- External workers — a category that includes freelancers, contract workers and app developers, among others — are essential to global organizations’ success, according to a recent report by MIT Sloan Management Review and Deloitte. But organizations may not be prepared to increase their reliance on such workers.
- A survey of 4,078 international leaders and managers found that 74% of respondents said that effective management of external contributors was critical to success, yet only 30% said their organizations were prepared to manage a workforce that relies increasingly more on external contributors.
- The report’s authors created an index evaluating organizations on how well they “orchestrated” their internal and external contributors. Those that scored highest on the index generally coordinated internal and external contributors across functions; were more likely to hire and engage the internal and external talent they needed; and more likely to support managers who sought to hire external workers.
External workers, often referred to as contingent workers, are in high demand as employers continue to face talent shortages. A December 2021 survey by freelancing platform Upwork found that the share of non-temporary freelance workers grew from 33.8% in 2020 to 35% in 2021.
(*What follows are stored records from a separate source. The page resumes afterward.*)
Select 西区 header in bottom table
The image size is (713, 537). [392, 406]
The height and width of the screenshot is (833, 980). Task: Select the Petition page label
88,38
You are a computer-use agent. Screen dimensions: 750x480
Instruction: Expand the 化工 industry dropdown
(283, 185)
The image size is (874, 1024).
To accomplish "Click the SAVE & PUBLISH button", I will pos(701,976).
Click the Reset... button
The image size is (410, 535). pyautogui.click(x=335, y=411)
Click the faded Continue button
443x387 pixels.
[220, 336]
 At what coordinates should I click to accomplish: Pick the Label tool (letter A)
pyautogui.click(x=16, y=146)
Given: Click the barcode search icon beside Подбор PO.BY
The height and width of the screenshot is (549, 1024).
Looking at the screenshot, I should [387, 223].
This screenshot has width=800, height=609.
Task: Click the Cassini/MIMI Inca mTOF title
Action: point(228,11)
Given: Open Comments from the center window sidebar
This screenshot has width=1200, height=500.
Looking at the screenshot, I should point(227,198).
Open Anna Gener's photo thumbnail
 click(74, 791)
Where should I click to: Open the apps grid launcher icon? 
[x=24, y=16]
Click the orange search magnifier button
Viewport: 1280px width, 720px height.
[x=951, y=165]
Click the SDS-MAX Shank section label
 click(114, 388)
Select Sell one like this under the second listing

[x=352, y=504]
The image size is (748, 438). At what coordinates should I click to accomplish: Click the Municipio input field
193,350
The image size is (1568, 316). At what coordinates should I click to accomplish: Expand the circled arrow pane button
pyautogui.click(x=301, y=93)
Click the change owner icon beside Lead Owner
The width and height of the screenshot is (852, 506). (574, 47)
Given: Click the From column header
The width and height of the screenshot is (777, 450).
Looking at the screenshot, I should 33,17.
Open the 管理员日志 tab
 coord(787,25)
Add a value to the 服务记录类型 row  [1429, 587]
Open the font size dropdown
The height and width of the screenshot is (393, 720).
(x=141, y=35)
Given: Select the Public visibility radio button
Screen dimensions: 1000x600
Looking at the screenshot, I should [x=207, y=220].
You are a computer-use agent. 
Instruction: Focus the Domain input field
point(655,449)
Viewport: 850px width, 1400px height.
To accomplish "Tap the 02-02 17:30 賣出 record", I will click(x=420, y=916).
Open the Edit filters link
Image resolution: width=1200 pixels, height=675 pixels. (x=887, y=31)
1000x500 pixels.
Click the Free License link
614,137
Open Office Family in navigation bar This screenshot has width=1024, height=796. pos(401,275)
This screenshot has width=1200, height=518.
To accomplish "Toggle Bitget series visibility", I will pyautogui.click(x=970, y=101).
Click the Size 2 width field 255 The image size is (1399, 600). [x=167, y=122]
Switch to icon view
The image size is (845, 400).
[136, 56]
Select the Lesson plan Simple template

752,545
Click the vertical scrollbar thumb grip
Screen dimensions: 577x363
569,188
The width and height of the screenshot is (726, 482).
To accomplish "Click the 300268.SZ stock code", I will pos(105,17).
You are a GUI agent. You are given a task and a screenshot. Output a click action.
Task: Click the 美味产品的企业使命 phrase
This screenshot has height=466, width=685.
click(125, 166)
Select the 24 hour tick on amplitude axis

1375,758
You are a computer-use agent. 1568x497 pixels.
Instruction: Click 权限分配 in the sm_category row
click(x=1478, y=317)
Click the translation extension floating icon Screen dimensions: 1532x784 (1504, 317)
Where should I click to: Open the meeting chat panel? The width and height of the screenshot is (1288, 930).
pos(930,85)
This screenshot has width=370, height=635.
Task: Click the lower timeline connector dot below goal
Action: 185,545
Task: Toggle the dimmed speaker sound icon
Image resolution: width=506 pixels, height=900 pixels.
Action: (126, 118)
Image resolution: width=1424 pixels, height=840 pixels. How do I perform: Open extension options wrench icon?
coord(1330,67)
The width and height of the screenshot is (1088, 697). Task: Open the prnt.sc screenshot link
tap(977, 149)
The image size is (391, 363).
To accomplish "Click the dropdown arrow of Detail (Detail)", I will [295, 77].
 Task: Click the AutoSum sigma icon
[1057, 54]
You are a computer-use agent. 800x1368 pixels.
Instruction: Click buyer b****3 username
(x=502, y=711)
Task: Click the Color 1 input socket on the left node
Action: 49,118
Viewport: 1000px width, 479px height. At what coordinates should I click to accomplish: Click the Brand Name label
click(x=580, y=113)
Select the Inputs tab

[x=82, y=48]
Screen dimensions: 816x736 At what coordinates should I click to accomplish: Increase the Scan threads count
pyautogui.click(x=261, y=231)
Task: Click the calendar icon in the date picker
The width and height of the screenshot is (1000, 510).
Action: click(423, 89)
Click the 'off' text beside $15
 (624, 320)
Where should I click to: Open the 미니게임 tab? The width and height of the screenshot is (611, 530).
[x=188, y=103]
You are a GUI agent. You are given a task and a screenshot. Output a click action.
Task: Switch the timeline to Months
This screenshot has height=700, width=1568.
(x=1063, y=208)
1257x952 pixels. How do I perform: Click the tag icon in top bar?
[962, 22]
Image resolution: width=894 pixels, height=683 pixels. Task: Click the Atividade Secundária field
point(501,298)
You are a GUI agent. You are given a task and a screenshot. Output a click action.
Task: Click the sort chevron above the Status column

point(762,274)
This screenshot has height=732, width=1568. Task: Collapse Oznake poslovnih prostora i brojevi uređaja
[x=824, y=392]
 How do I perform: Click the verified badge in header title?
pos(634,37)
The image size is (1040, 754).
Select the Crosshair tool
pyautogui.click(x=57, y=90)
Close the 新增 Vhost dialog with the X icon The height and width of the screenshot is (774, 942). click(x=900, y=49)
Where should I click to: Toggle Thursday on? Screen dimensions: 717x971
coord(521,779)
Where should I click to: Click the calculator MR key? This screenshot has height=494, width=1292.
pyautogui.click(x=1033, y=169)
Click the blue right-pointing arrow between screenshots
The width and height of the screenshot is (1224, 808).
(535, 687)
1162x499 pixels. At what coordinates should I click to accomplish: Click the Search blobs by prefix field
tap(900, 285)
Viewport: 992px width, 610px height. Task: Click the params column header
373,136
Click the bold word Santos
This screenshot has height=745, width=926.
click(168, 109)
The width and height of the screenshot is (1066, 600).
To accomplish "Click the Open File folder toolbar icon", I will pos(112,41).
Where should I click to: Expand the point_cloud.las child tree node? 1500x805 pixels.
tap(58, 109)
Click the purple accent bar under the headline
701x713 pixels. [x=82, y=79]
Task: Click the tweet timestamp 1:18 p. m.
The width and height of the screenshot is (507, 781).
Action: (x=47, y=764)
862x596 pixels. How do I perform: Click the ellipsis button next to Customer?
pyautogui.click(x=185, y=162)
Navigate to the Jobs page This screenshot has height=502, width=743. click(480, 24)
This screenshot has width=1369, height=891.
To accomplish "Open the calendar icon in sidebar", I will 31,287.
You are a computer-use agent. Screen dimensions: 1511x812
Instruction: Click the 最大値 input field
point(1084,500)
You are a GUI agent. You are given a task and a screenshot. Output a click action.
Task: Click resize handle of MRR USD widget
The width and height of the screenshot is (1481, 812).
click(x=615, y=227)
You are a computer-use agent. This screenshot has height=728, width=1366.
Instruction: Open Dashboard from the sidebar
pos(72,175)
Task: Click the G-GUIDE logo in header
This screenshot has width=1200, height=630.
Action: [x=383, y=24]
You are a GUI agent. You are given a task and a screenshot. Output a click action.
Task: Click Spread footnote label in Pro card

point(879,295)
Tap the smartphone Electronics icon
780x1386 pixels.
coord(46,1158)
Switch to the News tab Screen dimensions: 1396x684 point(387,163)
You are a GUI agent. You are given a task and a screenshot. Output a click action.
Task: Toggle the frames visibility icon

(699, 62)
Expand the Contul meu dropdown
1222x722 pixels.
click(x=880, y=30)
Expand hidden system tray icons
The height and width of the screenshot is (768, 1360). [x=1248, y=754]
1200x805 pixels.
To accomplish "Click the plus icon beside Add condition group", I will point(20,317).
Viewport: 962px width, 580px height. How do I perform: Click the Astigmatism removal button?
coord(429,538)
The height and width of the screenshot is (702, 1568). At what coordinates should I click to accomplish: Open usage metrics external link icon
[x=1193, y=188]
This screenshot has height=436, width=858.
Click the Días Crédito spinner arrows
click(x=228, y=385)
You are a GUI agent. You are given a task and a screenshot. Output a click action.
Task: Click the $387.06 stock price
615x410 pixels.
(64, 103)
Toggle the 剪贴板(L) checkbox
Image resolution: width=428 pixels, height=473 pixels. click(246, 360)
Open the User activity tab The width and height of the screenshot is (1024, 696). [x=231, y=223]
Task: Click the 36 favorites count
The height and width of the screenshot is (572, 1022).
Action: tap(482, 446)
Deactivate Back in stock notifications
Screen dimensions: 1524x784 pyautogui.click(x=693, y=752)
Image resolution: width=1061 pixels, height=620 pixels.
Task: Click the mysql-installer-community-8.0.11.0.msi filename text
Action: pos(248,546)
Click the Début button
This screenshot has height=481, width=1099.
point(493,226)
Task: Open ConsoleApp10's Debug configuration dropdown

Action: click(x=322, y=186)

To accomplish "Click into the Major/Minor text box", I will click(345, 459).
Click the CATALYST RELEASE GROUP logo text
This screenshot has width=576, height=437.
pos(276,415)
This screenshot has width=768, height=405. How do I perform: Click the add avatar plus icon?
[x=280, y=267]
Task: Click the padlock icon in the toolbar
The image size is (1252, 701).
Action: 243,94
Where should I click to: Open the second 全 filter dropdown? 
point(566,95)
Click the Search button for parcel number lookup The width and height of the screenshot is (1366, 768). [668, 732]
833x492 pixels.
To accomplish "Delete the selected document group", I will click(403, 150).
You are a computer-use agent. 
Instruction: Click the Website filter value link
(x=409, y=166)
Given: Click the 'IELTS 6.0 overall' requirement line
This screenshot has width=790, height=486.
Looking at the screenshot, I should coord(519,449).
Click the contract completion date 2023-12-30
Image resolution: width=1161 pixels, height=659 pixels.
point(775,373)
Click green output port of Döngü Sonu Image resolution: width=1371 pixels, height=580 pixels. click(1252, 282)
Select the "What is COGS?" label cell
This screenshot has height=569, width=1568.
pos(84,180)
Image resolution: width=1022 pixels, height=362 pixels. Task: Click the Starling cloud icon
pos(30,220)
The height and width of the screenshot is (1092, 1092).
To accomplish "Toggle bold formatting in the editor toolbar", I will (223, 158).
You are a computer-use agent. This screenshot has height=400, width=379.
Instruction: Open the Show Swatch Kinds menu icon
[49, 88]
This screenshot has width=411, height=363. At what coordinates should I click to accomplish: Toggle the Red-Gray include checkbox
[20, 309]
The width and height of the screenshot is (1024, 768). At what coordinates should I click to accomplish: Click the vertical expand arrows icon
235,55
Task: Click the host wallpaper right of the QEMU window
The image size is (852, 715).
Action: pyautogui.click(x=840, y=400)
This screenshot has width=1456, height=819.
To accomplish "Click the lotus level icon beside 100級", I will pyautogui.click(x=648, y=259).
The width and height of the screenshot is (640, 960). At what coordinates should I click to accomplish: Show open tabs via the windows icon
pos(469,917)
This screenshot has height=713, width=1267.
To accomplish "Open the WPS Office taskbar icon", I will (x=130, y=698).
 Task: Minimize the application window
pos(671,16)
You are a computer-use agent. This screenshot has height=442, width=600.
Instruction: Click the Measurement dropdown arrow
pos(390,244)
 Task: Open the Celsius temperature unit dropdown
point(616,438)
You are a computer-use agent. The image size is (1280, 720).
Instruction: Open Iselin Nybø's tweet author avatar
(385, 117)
Still, a number of challenges hinder employers’ capacity to hire, absorb and retain external workers. In interviews with corporate talent leaders, MIT Sloan Management Review and Deloitte found that “legacy practices and mindsets” at some organizations may cause them to focus on internal talent at the expense of considering external contributors. Others pointed to legal and cultural hurdles.
Such concerns existed long before the pandemic. In 2018, temporary, vendor and contract employees at Google complained of mistreatment and exclusion from benefits and perks afforded to Google employees. Similar stories have played out at other employers in recent years. Earlier this month, contract workers at video game publisher Nintendo surfaced experiences of inappropriate workplace conduct and an exploitative work environment, Axios reported.
Even where employers are successful at landing external contributors, retention may still present a conundrum. A PRO Unlimited report published in April found that, of a group of surveyed contingent workers who ended their assignments early, more than half had done so within the first two months of their assignments.
Proponents of external contributor work, meanwhile, believe that this category of workers could help employers advance diversity, equity and inclusion efforts. This may present an area of opportunity for organizations that rely on external contributors, according to the MIT Sloan Review and Deloitte report, as only 33% of the respondents said they included external contributors when measuring the impact of DEI initiatives.